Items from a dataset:
==========

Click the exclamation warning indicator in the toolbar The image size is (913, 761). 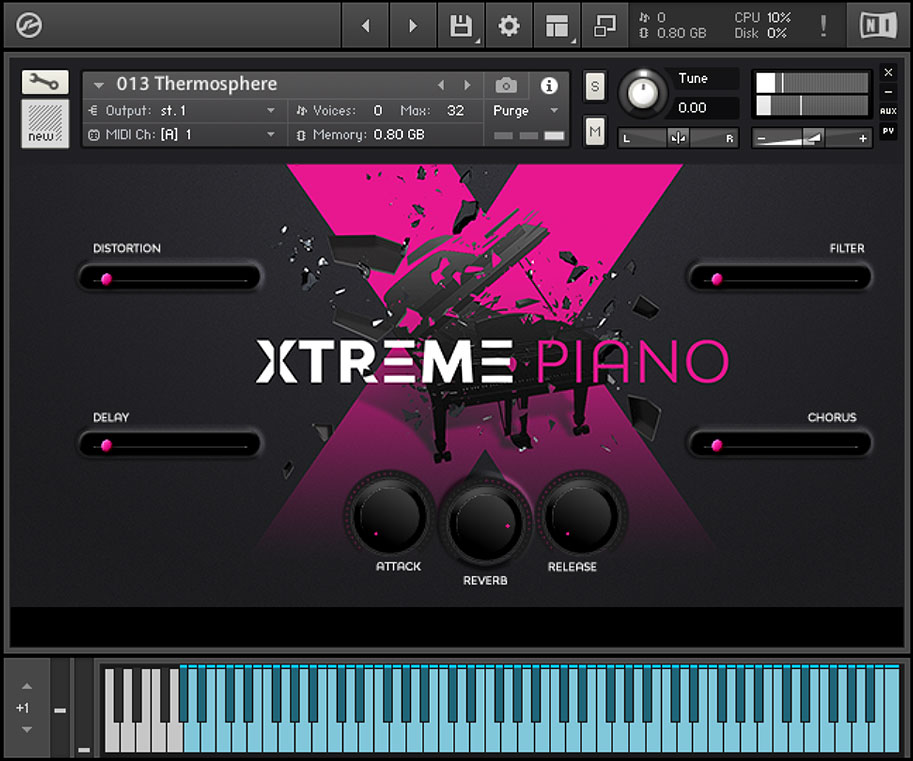pyautogui.click(x=826, y=25)
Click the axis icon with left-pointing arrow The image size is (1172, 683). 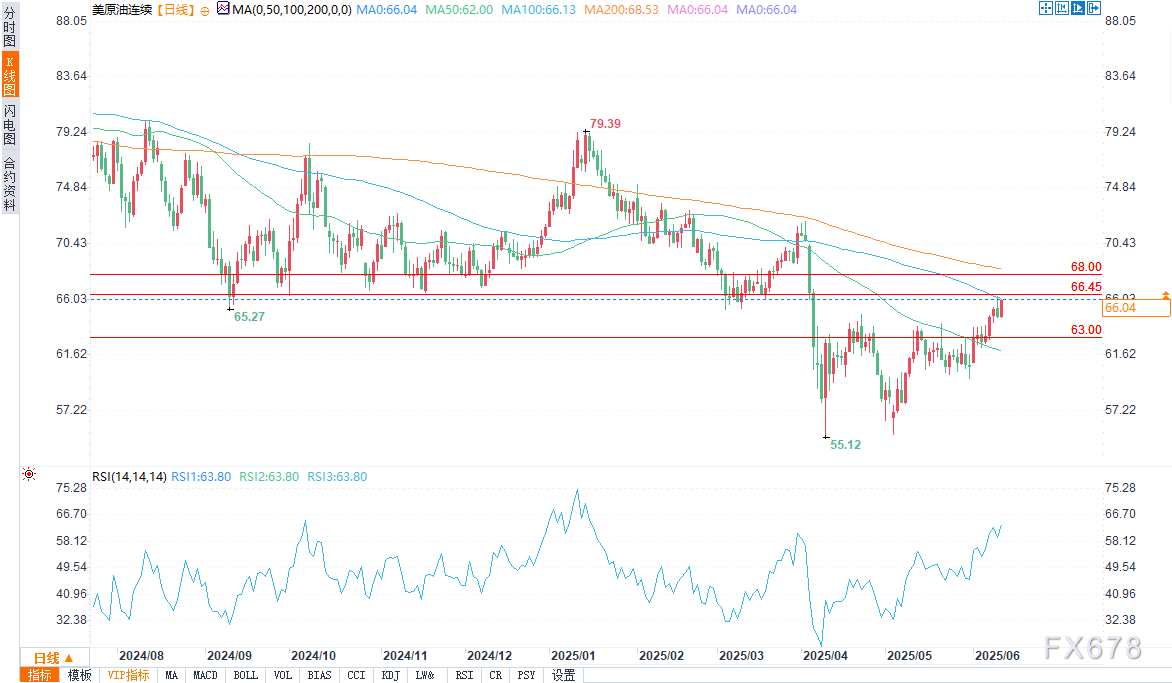point(1062,9)
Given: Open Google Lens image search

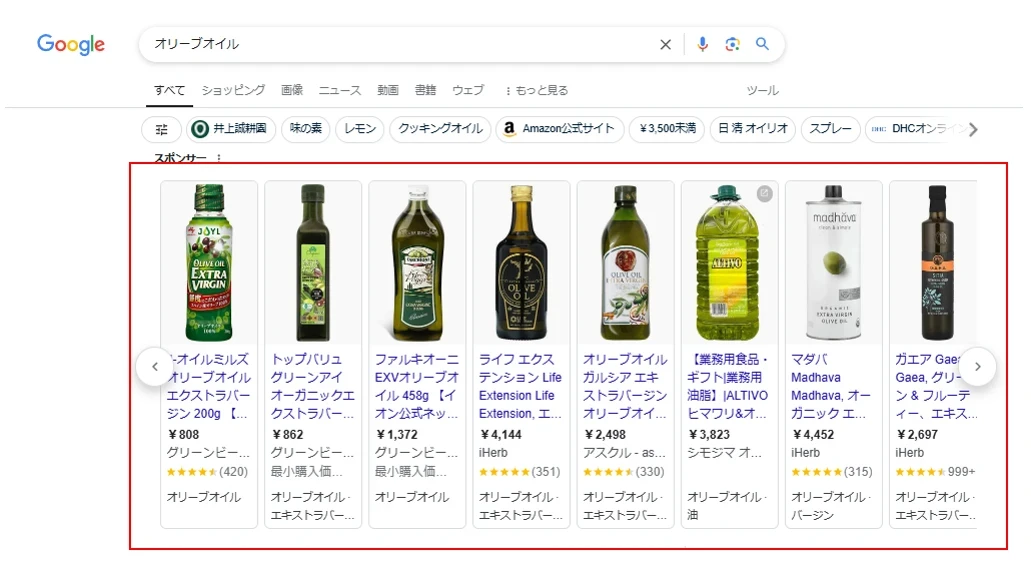Looking at the screenshot, I should [732, 44].
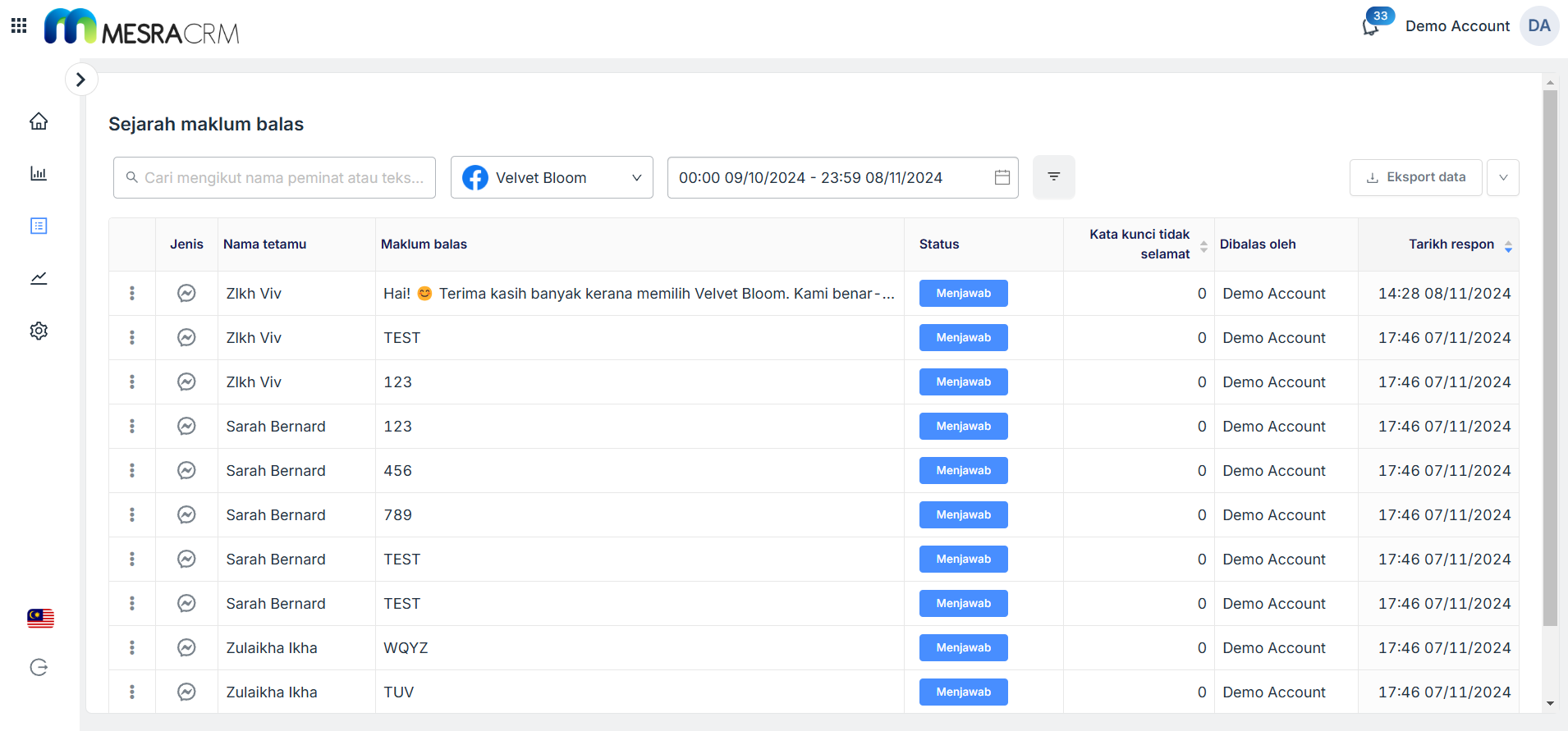Image resolution: width=1568 pixels, height=731 pixels.
Task: Click the Malaysia flag language icon
Action: pos(40,619)
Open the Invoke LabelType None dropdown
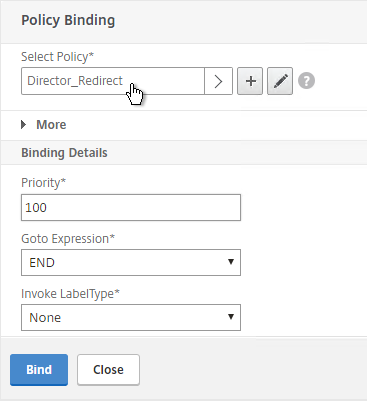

==========

▶ [EXERCISE DIRECTIONS] Lines from the one holding "Given: Open Google Lens image search" to the end of the data, both ends included, are to be given again exactly; no pictures belong in the copy.

▶ [RESPONSE BELOW]
Given: Open Google Lens image search

Looking at the screenshot, I should [732, 44].
Image resolution: width=1568 pixels, height=731 pixels.
Task: Click the Malaysia flag language icon
Action: pos(40,619)
Open the Invoke LabelType None dropdown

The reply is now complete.